PROBLEM TO WORK ON — Rewrite the lines below with every "computer-use agent" changed to "desktop automation agent", leaving everything else as it is.

INPUT RECORDS —
· · · · · · ·

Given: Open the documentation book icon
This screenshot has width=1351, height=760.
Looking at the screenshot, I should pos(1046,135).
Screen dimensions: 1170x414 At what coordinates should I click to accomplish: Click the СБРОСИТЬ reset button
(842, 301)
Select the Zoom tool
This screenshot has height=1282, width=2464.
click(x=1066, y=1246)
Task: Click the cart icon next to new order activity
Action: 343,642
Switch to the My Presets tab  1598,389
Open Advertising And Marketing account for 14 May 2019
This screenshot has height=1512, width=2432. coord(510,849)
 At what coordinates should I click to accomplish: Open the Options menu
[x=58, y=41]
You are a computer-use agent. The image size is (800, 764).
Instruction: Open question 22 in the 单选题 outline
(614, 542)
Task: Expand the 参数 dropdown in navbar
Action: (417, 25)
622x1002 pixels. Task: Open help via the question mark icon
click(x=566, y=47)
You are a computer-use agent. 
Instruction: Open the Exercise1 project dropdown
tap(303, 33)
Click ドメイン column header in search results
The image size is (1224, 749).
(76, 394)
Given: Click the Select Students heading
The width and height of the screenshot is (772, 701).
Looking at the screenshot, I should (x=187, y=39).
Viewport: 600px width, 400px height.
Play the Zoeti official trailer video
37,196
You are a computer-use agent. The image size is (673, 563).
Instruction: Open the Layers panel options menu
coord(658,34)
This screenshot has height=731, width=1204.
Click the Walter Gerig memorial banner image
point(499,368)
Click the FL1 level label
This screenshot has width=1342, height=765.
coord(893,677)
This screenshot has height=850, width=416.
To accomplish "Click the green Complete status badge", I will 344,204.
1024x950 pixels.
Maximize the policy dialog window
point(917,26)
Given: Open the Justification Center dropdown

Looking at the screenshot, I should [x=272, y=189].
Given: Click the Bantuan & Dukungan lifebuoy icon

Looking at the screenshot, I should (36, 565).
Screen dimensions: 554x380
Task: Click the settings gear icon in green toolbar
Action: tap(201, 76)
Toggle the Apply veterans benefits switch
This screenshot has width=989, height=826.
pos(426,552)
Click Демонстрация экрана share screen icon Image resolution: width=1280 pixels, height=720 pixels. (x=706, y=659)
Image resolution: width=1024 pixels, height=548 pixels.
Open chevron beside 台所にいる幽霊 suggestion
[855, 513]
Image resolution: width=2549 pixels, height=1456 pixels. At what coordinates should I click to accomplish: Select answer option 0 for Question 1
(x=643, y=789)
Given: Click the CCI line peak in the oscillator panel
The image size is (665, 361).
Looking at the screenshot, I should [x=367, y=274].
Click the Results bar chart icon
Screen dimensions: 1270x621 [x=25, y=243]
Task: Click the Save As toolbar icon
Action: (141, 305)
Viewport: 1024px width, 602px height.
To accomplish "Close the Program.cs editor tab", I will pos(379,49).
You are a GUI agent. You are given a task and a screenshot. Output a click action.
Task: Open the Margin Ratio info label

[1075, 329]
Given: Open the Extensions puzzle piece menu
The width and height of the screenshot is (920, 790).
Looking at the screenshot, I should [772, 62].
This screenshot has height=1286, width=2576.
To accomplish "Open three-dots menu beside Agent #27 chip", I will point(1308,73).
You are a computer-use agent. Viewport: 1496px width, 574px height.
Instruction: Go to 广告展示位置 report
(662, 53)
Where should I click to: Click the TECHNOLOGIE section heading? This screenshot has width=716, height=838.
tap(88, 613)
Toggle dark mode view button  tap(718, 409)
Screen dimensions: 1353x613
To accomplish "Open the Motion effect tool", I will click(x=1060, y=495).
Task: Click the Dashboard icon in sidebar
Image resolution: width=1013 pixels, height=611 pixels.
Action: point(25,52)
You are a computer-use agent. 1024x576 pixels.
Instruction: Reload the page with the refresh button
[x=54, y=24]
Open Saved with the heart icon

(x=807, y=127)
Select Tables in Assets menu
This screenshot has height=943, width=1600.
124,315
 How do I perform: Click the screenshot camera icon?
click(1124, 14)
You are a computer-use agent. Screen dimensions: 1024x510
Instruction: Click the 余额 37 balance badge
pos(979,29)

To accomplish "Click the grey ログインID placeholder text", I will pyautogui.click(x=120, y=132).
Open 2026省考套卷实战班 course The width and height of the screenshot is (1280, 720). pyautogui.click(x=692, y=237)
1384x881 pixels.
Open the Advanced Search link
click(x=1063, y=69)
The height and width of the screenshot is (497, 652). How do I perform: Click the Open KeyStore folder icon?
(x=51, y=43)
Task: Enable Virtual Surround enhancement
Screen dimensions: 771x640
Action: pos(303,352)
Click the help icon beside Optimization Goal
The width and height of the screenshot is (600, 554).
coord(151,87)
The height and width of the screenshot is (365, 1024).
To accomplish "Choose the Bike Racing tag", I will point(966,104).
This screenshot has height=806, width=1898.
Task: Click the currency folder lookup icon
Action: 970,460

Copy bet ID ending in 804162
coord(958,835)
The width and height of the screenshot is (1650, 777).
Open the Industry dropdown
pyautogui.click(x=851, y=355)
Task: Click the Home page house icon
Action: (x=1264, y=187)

· · · · · · ·

ANSWER IN FULL —
Given: Open the documentation book icon
This screenshot has width=1351, height=760.
Looking at the screenshot, I should pos(1046,135).
Screen dimensions: 1170x414 At what coordinates should I click to accomplish: Click the СБРОСИТЬ reset button
(842, 301)
Select the Zoom tool
This screenshot has height=1282, width=2464.
click(x=1066, y=1246)
Task: Click the cart icon next to new order activity
Action: 343,642
Switch to the My Presets tab  1598,389
Open Advertising And Marketing account for 14 May 2019
This screenshot has height=1512, width=2432. coord(510,849)
 At what coordinates should I click to accomplish: Open the Options menu
[x=58, y=41]
You are a desktop automation agent. The image size is (800, 764).
Instruction: Open question 22 in the 单选题 outline
(614, 542)
Task: Expand the 参数 dropdown in navbar
Action: (417, 25)
622x1002 pixels. Task: Open help via the question mark icon
click(x=566, y=47)
You are a desktop automation agent. 
Instruction: Open the Exercise1 project dropdown
tap(303, 33)
Click ドメイン column header in search results
The image size is (1224, 749).
(76, 394)
Given: Click the Select Students heading
The width and height of the screenshot is (772, 701).
Looking at the screenshot, I should (x=187, y=39).
Viewport: 600px width, 400px height.
Play the Zoeti official trailer video
37,196
You are a desktop automation agent. The image size is (673, 563).
Instruction: Open the Layers panel options menu
coord(658,34)
This screenshot has height=731, width=1204.
Click the Walter Gerig memorial banner image
point(499,368)
Click the FL1 level label
This screenshot has width=1342, height=765.
coord(893,677)
This screenshot has height=850, width=416.
To accomplish "Click the green Complete status badge", I will 344,204.
1024x950 pixels.
Maximize the policy dialog window
point(917,26)
Given: Open the Justification Center dropdown

Looking at the screenshot, I should [x=272, y=189].
Given: Click the Bantuan & Dukungan lifebuoy icon

Looking at the screenshot, I should (36, 565).
Screen dimensions: 554x380
Task: Click the settings gear icon in green toolbar
Action: tap(201, 76)
Toggle the Apply veterans benefits switch
This screenshot has width=989, height=826.
pos(426,552)
Click Демонстрация экрана share screen icon Image resolution: width=1280 pixels, height=720 pixels. (x=706, y=659)
Image resolution: width=1024 pixels, height=548 pixels.
Open chevron beside 台所にいる幽霊 suggestion
[855, 513]
Image resolution: width=2549 pixels, height=1456 pixels. At what coordinates should I click to accomplish: Select answer option 0 for Question 1
(x=643, y=789)
Given: Click the CCI line peak in the oscillator panel
The image size is (665, 361).
Looking at the screenshot, I should [x=367, y=274].
Click the Results bar chart icon
Screen dimensions: 1270x621 [x=25, y=243]
Task: Click the Save As toolbar icon
Action: (141, 305)
Viewport: 1024px width, 602px height.
To accomplish "Close the Program.cs editor tab", I will pos(379,49).
You are a GUI agent. You are given a task and a screenshot. Output a click action.
Task: Open the Margin Ratio info label

[1075, 329]
Given: Open the Extensions puzzle piece menu
The width and height of the screenshot is (920, 790).
Looking at the screenshot, I should [772, 62].
This screenshot has height=1286, width=2576.
To accomplish "Open three-dots menu beside Agent #27 chip", I will point(1308,73).
You are a desktop automation agent. Viewport: 1496px width, 574px height.
Instruction: Go to 广告展示位置 report
(662, 53)
Where should I click to: Click the TECHNOLOGIE section heading? This screenshot has width=716, height=838.
tap(88, 613)
Toggle dark mode view button  tap(718, 409)
Screen dimensions: 1353x613
To accomplish "Open the Motion effect tool", I will click(x=1060, y=495).
Task: Click the Dashboard icon in sidebar
Image resolution: width=1013 pixels, height=611 pixels.
Action: point(25,52)
You are a desktop automation agent. 1024x576 pixels.
Instruction: Reload the page with the refresh button
[x=54, y=24]
Open Saved with the heart icon

(x=807, y=127)
Select Tables in Assets menu
This screenshot has height=943, width=1600.
124,315
 How do I perform: Click the screenshot camera icon?
click(1124, 14)
You are a desktop automation agent. Screen dimensions: 1024x510
Instruction: Click the 余额 37 balance badge
pos(979,29)

To accomplish "Click the grey ログインID placeholder text", I will pyautogui.click(x=120, y=132).
Open 2026省考套卷实战班 course The width and height of the screenshot is (1280, 720). pyautogui.click(x=692, y=237)
1384x881 pixels.
Open the Advanced Search link
click(x=1063, y=69)
The height and width of the screenshot is (497, 652). How do I perform: Click the Open KeyStore folder icon?
(x=51, y=43)
Task: Enable Virtual Surround enhancement
Screen dimensions: 771x640
Action: pos(303,352)
Click the help icon beside Optimization Goal
The width and height of the screenshot is (600, 554).
coord(151,87)
The height and width of the screenshot is (365, 1024).
To accomplish "Choose the Bike Racing tag", I will point(966,104).
This screenshot has height=806, width=1898.
Task: Click the currency folder lookup icon
Action: 970,460

Copy bet ID ending in 804162
coord(958,835)
The width and height of the screenshot is (1650, 777).
Open the Industry dropdown
pyautogui.click(x=851, y=355)
Task: Click the Home page house icon
Action: (x=1264, y=187)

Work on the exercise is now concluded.